My mother thought things over. Finally she bought a poor man’s Geiger counter, a black light that was supposed to make uranium trace glow, and we started for Salt Lake City. She figured there must be ore somewhere around there. The fact that nobody else had found any meant that we would have the place pretty much to ourselves. To tide us over she planned to take a job with the Kennecott Mining Company, whose personnel officer had responded to a letter of inquiry she’d sent from Florida some time back. He had warned her against coming, said there was no work in Salt Lake and that his own company was about to go out on strike. But his letter was so friendly! My mother just knew she’d get a job out of him. It was as good as guaranteed.
So we drove on through the desert. As we drove, we sang—Irish ballads, folk songs, big-band blues. I was hooked on “Mood Indigo.” Again and again I world-wearily crooned “You ain’t been blue, no, no, no” while my mother eyed the temperature gauge and babied the engine. Then my throat dried up on me and left me croaking. I was too excited anyway. Our trail was ending. Burma Shave ads and bullet-riddled mileage signs ticked past. As the numbers on those signs grew smaller we began calling them out at the top of our lungs.
I
didn’t come to Utah to be the same boy I’d been before. I had my own dreams of transformation, Western dreams, dreams of freedom and dominion and taciturn self-sufficiency. The first thing I wanted to do was change my name. A girl named Toby had joined my class before I left Florida, and this had caused both of us scalding humiliation.
I wanted to call myself Jack, after Jack London. I believed that having his name would charge me with some of the strength and competence inherent in my idea of him. The odds were good that I’d never have to share a classroom with a girl named Jack. And I liked the sound. Jack. Jack Wolff. My mother didn’t like it at all, neither the idea of changing my name nor the name itself. I did not drop the subject. She finally agreed, but only on condition that I attend catechism classes. Once I was ready to be received into the Church she would allow me to take Jonathan as my baptismal name and shorten it to Jack. In the meantime I could introduce myself as Jack when I started school that fall.

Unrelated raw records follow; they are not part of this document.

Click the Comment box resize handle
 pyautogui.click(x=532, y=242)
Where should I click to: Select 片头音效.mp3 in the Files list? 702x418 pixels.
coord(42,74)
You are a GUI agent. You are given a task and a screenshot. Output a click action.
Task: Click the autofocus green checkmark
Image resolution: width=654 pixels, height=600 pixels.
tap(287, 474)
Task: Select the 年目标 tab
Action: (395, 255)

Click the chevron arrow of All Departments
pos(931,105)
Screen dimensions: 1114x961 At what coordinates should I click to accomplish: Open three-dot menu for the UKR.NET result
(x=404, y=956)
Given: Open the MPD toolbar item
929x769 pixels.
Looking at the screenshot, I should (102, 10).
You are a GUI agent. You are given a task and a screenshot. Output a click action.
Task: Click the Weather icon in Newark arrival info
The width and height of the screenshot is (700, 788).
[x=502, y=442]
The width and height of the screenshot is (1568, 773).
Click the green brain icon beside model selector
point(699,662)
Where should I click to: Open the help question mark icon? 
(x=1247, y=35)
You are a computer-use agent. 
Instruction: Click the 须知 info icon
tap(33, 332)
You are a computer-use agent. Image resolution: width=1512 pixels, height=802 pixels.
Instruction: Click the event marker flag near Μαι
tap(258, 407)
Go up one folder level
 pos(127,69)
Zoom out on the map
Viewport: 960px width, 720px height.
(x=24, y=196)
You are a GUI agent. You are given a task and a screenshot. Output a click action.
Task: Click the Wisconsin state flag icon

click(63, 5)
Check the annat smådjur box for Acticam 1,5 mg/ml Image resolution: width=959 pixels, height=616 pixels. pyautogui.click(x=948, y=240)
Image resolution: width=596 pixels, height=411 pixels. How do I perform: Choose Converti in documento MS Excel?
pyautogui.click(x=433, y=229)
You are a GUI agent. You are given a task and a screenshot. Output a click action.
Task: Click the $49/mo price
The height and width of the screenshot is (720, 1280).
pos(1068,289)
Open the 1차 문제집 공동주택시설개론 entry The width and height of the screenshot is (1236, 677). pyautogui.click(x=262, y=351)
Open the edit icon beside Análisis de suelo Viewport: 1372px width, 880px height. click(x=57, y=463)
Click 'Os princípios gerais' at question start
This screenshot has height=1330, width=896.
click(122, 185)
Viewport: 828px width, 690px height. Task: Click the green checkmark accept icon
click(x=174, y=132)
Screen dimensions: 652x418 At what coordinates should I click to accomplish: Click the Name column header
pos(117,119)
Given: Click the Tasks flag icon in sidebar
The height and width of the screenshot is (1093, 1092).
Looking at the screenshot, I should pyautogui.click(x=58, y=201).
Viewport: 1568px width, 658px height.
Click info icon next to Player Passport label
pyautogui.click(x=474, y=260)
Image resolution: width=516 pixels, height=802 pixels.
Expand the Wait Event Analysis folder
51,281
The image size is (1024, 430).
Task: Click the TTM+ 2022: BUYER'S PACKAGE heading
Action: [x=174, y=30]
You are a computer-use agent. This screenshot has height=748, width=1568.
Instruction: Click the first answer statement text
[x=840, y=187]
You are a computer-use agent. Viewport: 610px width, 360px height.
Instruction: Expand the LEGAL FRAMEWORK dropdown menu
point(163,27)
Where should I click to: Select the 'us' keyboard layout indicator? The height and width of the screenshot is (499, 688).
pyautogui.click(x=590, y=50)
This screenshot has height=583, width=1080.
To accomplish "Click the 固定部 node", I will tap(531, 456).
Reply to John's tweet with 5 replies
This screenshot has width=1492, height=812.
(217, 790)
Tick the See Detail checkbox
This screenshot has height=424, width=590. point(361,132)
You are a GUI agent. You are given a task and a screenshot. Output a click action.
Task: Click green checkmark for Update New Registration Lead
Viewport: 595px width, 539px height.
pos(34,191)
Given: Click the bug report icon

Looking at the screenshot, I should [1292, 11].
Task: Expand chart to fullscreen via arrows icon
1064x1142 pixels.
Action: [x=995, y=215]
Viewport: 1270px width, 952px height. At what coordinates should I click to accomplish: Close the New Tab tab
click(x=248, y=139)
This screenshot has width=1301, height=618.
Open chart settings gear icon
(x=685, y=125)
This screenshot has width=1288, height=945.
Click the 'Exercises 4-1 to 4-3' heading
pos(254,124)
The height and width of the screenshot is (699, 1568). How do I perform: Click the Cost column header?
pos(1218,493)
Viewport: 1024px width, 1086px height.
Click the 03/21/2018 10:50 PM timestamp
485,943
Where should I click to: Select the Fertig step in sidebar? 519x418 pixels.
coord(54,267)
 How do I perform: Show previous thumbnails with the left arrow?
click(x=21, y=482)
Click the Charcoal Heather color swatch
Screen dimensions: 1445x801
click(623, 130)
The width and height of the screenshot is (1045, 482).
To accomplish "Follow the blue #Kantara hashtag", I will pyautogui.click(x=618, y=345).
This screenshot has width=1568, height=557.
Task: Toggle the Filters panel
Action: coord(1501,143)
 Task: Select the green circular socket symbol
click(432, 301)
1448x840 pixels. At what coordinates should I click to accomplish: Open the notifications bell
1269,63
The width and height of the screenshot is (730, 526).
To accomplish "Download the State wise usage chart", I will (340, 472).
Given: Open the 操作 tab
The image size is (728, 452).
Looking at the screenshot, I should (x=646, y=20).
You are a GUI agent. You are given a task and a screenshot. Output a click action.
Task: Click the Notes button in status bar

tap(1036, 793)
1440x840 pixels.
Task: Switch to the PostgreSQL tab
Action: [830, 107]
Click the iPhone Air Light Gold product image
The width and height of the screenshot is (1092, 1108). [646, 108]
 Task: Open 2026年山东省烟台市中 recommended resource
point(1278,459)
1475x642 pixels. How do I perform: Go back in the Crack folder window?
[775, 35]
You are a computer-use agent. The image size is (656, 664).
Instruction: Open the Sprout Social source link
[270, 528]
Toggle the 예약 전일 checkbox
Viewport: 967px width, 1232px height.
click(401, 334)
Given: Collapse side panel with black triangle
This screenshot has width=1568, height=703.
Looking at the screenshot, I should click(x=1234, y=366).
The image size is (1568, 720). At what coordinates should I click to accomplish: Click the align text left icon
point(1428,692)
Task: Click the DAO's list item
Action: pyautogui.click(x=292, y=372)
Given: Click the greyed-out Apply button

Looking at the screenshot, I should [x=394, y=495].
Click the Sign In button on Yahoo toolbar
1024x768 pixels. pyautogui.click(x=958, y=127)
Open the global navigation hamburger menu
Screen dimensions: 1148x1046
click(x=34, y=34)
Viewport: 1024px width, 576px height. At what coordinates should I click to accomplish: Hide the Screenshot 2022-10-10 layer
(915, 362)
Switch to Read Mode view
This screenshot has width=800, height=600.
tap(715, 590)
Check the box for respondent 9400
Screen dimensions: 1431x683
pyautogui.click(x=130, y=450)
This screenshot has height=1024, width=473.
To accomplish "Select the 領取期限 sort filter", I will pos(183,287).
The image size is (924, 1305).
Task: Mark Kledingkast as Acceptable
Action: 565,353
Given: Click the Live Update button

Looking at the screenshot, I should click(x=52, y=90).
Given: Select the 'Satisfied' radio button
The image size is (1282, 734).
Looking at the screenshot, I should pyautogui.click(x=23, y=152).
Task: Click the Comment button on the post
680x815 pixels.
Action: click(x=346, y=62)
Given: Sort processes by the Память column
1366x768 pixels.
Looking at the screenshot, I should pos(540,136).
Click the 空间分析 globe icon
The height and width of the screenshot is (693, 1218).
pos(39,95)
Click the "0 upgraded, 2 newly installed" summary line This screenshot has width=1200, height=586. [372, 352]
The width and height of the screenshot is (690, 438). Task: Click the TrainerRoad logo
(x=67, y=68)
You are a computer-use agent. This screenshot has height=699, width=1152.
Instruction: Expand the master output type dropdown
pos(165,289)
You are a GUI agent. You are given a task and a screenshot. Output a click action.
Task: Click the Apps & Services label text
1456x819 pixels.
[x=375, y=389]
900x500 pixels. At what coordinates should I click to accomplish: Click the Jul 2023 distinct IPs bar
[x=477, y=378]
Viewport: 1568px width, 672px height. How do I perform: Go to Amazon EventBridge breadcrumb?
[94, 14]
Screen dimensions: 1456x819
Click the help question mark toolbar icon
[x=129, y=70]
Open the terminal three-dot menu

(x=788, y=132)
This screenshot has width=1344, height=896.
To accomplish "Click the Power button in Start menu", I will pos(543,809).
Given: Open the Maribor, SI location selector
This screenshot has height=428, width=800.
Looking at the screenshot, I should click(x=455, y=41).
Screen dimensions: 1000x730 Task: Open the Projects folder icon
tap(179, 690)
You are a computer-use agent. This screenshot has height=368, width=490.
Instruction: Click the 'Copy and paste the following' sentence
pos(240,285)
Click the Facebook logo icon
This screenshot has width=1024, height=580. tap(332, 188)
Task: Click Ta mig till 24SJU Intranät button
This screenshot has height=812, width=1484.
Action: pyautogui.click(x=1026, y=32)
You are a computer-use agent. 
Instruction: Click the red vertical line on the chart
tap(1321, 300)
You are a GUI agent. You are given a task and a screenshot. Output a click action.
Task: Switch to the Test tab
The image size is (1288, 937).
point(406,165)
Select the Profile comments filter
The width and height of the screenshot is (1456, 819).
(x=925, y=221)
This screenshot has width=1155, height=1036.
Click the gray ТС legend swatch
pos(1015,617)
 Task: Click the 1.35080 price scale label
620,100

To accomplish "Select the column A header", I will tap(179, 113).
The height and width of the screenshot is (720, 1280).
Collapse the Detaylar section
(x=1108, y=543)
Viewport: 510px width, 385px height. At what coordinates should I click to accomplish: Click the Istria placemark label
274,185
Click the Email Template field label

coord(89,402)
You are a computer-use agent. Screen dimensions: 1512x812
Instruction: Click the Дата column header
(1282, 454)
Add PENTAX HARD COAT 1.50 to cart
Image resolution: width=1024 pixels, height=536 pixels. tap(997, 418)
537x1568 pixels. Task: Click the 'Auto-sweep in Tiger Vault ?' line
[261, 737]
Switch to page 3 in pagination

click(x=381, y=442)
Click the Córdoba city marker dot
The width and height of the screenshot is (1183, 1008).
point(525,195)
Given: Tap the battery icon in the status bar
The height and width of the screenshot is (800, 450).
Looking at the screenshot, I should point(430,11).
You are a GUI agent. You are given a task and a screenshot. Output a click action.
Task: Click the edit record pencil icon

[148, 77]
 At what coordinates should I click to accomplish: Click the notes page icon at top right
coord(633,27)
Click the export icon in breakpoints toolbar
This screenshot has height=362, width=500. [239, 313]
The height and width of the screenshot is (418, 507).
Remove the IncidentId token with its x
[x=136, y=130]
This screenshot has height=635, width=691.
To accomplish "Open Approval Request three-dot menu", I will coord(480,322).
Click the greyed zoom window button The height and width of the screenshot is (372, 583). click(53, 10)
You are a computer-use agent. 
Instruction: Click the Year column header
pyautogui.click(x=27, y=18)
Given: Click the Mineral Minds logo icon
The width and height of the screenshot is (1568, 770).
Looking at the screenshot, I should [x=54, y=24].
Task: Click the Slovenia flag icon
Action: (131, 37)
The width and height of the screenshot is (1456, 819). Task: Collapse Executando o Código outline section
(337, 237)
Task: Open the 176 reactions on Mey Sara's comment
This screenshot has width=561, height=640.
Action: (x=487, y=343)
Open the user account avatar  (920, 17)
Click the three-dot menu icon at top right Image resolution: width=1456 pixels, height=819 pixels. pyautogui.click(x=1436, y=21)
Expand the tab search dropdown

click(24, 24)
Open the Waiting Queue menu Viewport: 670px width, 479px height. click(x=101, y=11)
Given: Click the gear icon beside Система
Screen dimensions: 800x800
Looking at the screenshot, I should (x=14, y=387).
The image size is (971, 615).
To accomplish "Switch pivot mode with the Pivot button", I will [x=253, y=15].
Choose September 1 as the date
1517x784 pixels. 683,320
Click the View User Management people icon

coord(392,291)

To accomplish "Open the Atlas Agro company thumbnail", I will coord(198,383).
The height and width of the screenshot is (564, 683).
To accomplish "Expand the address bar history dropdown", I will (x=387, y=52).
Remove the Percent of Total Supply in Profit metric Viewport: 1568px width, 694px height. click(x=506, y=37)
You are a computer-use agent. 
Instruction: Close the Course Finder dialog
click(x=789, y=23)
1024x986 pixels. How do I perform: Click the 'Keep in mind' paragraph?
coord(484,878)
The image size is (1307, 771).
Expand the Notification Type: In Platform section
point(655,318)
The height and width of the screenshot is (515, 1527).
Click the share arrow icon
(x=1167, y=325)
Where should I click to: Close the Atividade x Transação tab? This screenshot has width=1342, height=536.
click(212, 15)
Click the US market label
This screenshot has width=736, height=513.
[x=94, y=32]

My father got wind of this and called from Connecticut to demand that I stick to the name he had given me. It was, he said, an old family name. This turned out to be untrue. It just sounded like an old family name, as the furniture he bought at antique stores looked like old family furniture, and as the coat of arms he’d designed for himself looked like the shield of some fierce baron who’d spent his life wallowing in Saracen gore, charging from battle to battle down muddy roads lined with groveling peasants and churls.
He was also unhappy about my becoming a Catholic. “My family,” he told me, “has always been Protestant. Episcopalian, actually.” Actually, his family had always been Jews, but I had to wait another ten years before learning this. In the extremity of his displeasure my father even put my older brother on the phone. I was surly, and Geoffrey didn’t really care what I called myself, and there it ended.
My mother was pleased by my father’s show of irritation and stuck up for me. A new name began to seem like a good idea to her. After all, he was in Connecticut and we were in Utah. Though my father was rolling in money at the time—he had married the millionairess he’d been living with before the divorce—he sent us nothing, not even the pittance the judge had prescribed for my support. We were barely making it, and making it in spite of him. My shedding the name he’d given me would put him in mind of that fact.